For the sugar sector to grow, its players must buy and sell freely
The partial decontrol of sugar is a welcome step in the right direction. Abolishing the 10 per cent levy will benefit sugar mills by about Rs 2,700 crore. This would help them to clear a part of the cane arrears, which touched Rs12,203 crore on February 28, the maximum being in Uttar Pradesh (Rs 6,693 crore). Also, abolishing the monthly release system for non-levy sugar in the market will give them the flexibility to take economically rational decisions, hopefully improving their competitiveness.
Where do we go from here? Unfortunately, not far enough. The reason is as follows: a good policy should be judged by whether it can promote the growth of the sector, while ensuring its economic and environmental sustainability in an open economy framework, and making sure that different stakeholders in that sector get their due.
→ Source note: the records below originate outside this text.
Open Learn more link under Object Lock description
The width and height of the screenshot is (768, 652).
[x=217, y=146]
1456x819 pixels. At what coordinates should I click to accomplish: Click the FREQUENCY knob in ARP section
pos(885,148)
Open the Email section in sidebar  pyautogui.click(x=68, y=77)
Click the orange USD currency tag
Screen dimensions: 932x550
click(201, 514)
For growth to catapult, the basic requirement in a market economy is that different economic actors should have full freedom to buy and sell their products to whomsoever it makes economic sense.
While the abolition of the levy and the monthly release system does extend that freedom to the sugar industry, do sugarcane farmers have similar freedom to sell their cane to anyone who can offer a higher price? Not really. For this to happen, the policy of reservation of the cane area and the minimum distance between sugar mills needs to go. Mills don't want this, as they say it will create cut-throat competition and hit them below the belt. But is it not the "process of creative destruction" that promotes efficiency and growth? Further, the controls on molasses, related to movement out of the state, as well as quota and prices for the potable liquor industry, need to go to make the sugar sector more profitable. The current policy complex of controls on molasses, in fact, subsidises the potable liquor industry at the cost of sugar mills and cane farmers.
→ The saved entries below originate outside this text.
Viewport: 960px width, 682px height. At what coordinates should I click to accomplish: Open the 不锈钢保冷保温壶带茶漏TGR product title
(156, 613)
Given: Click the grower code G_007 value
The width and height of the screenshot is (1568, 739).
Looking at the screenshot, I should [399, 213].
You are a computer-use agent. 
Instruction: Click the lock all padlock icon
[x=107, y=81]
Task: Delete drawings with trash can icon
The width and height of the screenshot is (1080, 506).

However, the key to economic sustainability and growth of this sector depends upon the pricing of cane. It is well known that the state advised prices (SAP) in some states are not in sync with any economic rationality, doing more harm than good to the economic sustainability of the sector. This has often led to large cane arrears, as is the case this year. And if, next season, SAPs go up further and sugar prices remain subdued or even go down, there could be a disaster in sustaining the sugar industry. And if the sugar industry becomes unviable, for whom will the cane be grown? So the two main stakeholders, farmers and millers, need to realise they have to work together to find a satisfactory principle of pricing cane. Unfortunately, there is a big deficit of trust, and the state governments have not been able to bridge that trust gap. That's why the Rangarajan Committee, as well as the Commission for Agricultural Costs and Prices (CACP), had recommended in their respective reports a switch to the revenue-sharing principle, where cane pricing is 70 per cent of the value of sugar and its first-stage by-products.
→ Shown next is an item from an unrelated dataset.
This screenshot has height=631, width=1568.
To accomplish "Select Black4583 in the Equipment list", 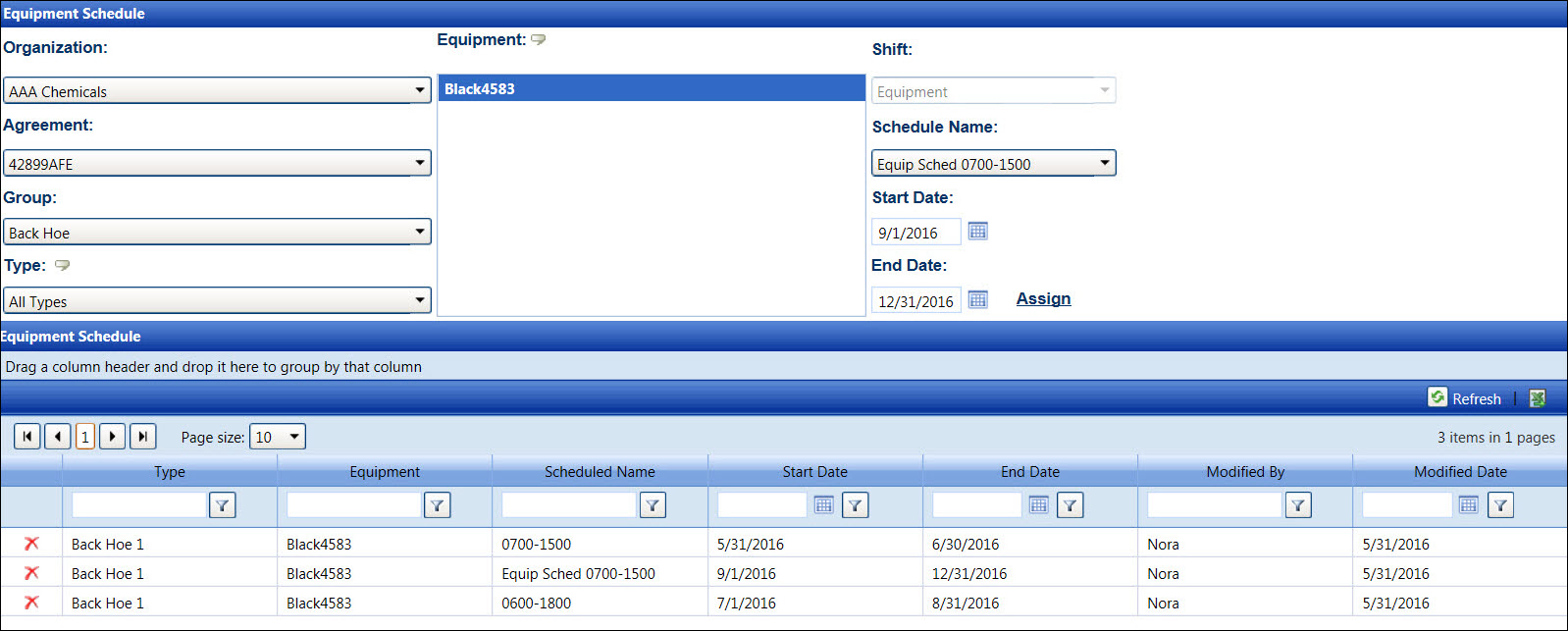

Since the recovery ratio and pricing of sugar and by-products vary from state to state, the value of these will be different, and so will the pricing of cane, which can be worked out for each sugarcane zone. The CACP's calculations (cacp.dacnet.nic.in/RPP/Sugarcane-2013-14.pdf) show that farmers will get a better deal, on average, under this formula than has been the case in the last eight years. Unless an agreement is reached on the cane-pricing front, this sector cannot fly much higher, and its flight path will remain jerky and risky.
Last, but not least, is the issue of environmental sustainability. Given the drought in Maharashtra and Karnataka this year — and with climate change, the probability of its intensity and frequency increasing — there is nothing in the policy that can ensure the rational use of water. The CACP's analysis shows that one kilogram of sugar produced in Maharashtra needs 2,000 litres of water, while the same sugar in Uttar Pradesh/ Bihar needs only 1,000 litres of water. The cost of water in UP/ Bihar is typically one-third of that in Maharashtra. Therefore, it is time to think about maximising water productivity, along with land productivity, and switch policy gears accordingly to promote cane in areas where Nature has endowed us with water — and that is eastern UP and Bihar, more than Maharashtra and Karnataka. Only if the northern states learn to price cane in sync with the value of sugar and its by-products, and western states learn to put cane on drip irrigation, can we take this sector to a higher growth trajectory, one that is efficient and sustainable, both economically and environmentally.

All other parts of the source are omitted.